One reason newspaper circulation is plummeting is because people feel a real disconnect between real life and what they see printed in their daily newspapers.
Complaints of biased and inaccurate reporting, too much emphasis on crime (when in fact crime rates are decreasing) and too little good news are encouraging people to take news-gathering into their own hands.
Enter Amy Gahran, a citizen activist in Boulder, Colorado, who is recruiting a team of volunteers to help “cover” a controversial housing development that her local newspaper, the Daily Camera, hasn’t yet covered. They will post their stories on the Daily Camera’s website as part of the newspaper’s new citizen journalism initiative known as My Town.
Other newspapers throughout the U.S. are involved with projects like this one. Citizen journalism, known as citJ, for short, includes news, features, analysis and commentary produced and published by people, including bloggers, who don’t work for newspapers. They’re simply involved citizens who want to report news in their own words and offer opinions.

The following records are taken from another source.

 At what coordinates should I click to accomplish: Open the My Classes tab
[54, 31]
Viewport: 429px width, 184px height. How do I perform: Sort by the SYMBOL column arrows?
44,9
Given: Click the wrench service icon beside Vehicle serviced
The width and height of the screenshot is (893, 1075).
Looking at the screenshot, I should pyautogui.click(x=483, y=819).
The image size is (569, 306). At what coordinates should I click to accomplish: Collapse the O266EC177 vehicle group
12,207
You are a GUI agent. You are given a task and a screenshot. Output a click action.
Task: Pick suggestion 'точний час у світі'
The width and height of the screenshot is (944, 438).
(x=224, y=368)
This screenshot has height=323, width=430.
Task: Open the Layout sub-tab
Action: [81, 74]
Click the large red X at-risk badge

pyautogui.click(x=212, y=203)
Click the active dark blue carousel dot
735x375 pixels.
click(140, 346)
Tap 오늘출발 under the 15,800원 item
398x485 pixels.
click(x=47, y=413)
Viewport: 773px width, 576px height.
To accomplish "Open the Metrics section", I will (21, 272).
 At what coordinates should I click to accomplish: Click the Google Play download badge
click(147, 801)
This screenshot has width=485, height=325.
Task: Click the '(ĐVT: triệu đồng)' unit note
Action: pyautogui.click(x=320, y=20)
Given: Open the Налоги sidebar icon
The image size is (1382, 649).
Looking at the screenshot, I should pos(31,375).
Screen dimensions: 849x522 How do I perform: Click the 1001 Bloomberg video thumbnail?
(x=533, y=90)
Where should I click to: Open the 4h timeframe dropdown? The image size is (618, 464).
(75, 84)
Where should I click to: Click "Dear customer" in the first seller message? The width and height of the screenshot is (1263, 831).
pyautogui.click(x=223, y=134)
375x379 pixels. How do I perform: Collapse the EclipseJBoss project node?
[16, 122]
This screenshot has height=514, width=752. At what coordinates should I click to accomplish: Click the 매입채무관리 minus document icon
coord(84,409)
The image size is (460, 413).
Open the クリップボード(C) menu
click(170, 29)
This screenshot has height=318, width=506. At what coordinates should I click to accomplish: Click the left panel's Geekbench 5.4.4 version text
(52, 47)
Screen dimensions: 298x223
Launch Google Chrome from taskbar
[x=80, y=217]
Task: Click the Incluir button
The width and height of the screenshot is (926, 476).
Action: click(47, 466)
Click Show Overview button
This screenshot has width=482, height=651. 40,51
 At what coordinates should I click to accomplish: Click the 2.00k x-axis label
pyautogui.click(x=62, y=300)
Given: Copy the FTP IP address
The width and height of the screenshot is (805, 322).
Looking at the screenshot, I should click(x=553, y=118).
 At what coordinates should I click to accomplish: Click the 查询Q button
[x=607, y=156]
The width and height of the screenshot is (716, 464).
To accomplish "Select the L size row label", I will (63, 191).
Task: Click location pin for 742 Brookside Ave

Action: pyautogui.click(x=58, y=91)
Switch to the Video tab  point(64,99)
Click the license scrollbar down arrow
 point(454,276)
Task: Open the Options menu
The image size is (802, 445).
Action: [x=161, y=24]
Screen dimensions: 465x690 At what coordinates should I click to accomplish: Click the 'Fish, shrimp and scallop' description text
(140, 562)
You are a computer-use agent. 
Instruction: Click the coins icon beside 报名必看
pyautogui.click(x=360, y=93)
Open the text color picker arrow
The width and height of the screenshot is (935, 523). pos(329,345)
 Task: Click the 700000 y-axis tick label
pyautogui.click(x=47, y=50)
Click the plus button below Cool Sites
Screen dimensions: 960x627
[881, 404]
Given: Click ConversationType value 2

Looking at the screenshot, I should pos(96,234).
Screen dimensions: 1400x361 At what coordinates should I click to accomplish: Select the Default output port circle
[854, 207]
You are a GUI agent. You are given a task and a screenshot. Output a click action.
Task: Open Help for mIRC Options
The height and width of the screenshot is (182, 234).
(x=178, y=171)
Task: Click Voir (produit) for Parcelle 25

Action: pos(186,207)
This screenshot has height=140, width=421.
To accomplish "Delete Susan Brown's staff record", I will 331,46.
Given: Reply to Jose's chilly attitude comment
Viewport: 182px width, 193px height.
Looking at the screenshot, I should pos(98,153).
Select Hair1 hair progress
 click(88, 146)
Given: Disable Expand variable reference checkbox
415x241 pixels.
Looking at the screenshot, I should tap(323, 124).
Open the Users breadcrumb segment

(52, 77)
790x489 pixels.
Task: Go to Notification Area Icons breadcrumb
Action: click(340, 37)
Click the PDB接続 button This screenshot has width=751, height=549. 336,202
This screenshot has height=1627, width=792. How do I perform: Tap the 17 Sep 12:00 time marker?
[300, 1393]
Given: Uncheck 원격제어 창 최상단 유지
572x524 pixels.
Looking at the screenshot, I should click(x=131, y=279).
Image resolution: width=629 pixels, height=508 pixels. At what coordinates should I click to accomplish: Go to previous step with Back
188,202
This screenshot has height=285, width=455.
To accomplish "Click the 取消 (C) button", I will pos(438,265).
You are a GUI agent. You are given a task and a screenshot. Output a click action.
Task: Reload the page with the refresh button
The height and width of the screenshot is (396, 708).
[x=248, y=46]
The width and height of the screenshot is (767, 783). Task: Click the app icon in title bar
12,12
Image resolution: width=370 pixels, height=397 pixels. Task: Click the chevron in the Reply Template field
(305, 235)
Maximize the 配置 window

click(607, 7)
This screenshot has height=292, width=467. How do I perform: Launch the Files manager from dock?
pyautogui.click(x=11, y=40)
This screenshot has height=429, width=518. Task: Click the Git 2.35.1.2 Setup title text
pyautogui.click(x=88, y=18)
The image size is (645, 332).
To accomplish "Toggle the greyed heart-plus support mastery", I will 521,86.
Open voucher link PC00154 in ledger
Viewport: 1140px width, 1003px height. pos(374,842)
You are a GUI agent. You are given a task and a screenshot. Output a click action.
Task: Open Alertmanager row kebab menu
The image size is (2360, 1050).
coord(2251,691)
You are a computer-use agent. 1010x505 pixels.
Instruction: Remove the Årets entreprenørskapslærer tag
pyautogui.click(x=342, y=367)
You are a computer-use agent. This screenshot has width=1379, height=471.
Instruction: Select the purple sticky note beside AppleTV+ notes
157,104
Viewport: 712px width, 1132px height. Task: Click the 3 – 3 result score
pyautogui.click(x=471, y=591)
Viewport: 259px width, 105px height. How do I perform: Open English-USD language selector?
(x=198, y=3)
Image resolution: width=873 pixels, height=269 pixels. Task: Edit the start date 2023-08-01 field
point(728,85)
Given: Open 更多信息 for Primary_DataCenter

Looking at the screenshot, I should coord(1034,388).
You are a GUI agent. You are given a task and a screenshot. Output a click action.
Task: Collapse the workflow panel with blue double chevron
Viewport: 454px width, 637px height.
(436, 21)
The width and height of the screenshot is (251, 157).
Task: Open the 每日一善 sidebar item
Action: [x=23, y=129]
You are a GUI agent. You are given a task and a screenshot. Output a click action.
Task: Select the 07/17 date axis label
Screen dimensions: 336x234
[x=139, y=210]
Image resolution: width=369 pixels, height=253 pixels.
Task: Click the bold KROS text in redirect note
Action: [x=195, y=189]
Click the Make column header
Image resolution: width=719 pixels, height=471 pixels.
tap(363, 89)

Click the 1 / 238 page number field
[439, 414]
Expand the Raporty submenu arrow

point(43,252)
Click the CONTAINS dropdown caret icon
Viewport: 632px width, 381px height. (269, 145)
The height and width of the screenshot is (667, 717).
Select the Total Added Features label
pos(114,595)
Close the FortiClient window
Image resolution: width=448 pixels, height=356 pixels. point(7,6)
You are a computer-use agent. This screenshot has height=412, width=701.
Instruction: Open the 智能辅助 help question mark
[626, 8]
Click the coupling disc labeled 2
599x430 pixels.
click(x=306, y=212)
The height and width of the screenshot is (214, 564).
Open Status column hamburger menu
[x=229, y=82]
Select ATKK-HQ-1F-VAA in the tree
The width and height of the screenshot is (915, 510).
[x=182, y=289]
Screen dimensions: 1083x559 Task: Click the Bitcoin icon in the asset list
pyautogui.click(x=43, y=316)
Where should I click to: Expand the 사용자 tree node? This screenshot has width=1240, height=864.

If something like this had happened back where I come from—in the newsrooms of the 70s and 80s, we editors—with our bachelor’s and sometimes even master’s degrees in journalistm—would have scoffed at the very idea. But as an article in the Christian Science Monitor has quoted Gahran as saying, “The skills involved in creating journalism are underappreciated, but they aren’t particularly rocket science.”
She and partner A. Adam Glenn, who recently left his Senior Producer position at ABC News.com, are teaming up to educate the “citizen journalists” and help the news organizations that seem to have few other options than to try to work with them. Gahran explains more about the project in this item at her own blog.
Their website is called I, Reporter, and will include a blog, a training program for citizen journalists and news organizations, workshops, educational materials and e-learning.
This is a fascinating twist in the ever-changing media landscape. This grizzled, former newspaper editor wishes them the very best.
Amy Gahran says
Thanks for your support for “I, Reporter.”
Just a couple of clarifications here — I have never identified myself as a “citizen activist,” and I’m not really comfortable with that label since people tend to draw inaccurate conclusions from it about the purpose of my work in citizen journalism. In fact, I am a trained journalist (j-school degree and everything) and I have been a media professional for more than 15 years.
Also, I have not committed to publishing the work of my team of citizen reporters to the Camera’s MyTown site. Quite honestly, I’m rather dismayed with the presentation of news on that site. I may well put this work on the YourHub site of the Rocky Mountain News — or publish it completely independently. Or all of the above. We’ll see.
Again, thanks for your support. Adam Glenn and I are working very hard on this project, and we’re pleased to see so much interest and enthusiasm.